The Deployer Whitelist is a temporary predeploy used to provide additional safety during the initial phases of our mainnet roll out. It is owned by the Metis team, and defines accounts which are allowed to deploy contracts on Layer2. The Execution Manager will only allow an ovmCREATE or ovmCREATE2 operation to proceed if the deployer's address whitelisted.


The ETH predeploy provides an ERC20 interface for ETH deposited to Layer 2. Note that unlike on Layer 1, Layer 2 accounts do not have a balance field.


This contract exposes the current L2 gas price, a measure of how congested the network currently is.
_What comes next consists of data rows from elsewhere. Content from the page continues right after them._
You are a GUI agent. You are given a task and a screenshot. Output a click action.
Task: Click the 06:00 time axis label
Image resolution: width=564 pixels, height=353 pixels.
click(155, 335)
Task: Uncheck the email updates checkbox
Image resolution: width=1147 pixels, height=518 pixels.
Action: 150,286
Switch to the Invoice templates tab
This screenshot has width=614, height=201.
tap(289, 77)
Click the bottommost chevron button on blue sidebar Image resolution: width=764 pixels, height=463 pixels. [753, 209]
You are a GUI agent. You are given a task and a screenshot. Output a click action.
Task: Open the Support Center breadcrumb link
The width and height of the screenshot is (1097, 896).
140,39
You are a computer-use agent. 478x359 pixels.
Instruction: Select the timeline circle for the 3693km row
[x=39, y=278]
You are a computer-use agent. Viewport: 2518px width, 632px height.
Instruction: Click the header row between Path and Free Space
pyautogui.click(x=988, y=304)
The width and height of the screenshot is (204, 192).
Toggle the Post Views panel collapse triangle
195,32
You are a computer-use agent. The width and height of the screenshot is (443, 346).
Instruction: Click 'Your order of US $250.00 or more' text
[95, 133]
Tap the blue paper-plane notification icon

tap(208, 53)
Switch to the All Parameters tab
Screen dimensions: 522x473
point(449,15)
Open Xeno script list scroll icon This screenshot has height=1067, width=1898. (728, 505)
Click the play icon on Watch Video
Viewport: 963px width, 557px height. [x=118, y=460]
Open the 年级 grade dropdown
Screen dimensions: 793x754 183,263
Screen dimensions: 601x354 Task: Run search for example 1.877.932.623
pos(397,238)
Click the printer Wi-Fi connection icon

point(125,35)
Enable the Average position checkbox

This measure is used by the Sequencer to determine what fee to charge for transactions. When the system is more congested, the L2 gas price will increase and fees will also increase as a result.
All public variables are set while generating the initial L2 state. The constructor doesn't run in practice as the L2 state generation script uses the deployed bytecode instead of running the initcode.


The L2 to L1 Message Passer is a utility contract which facilitates an L1 proof of a message on L2. The L1 Cross Domain Messenger performs this proof in its _verifyStorageProof function, which verifies the existence of the transaction hash in this contract's 'sentMessages' mapping.


Simple holding contract for fees paid to the Sequencer. Likely to be replaced in the future but "good enough for now".


A set of contracts which implement the Metis Virtual Machine.


The Fraud Verifier contract coordinates the entire fraud proof verification process. If the fraud proof is successful, it prunes any state batches from State Commitment Chain which were published after the fraudulent state root.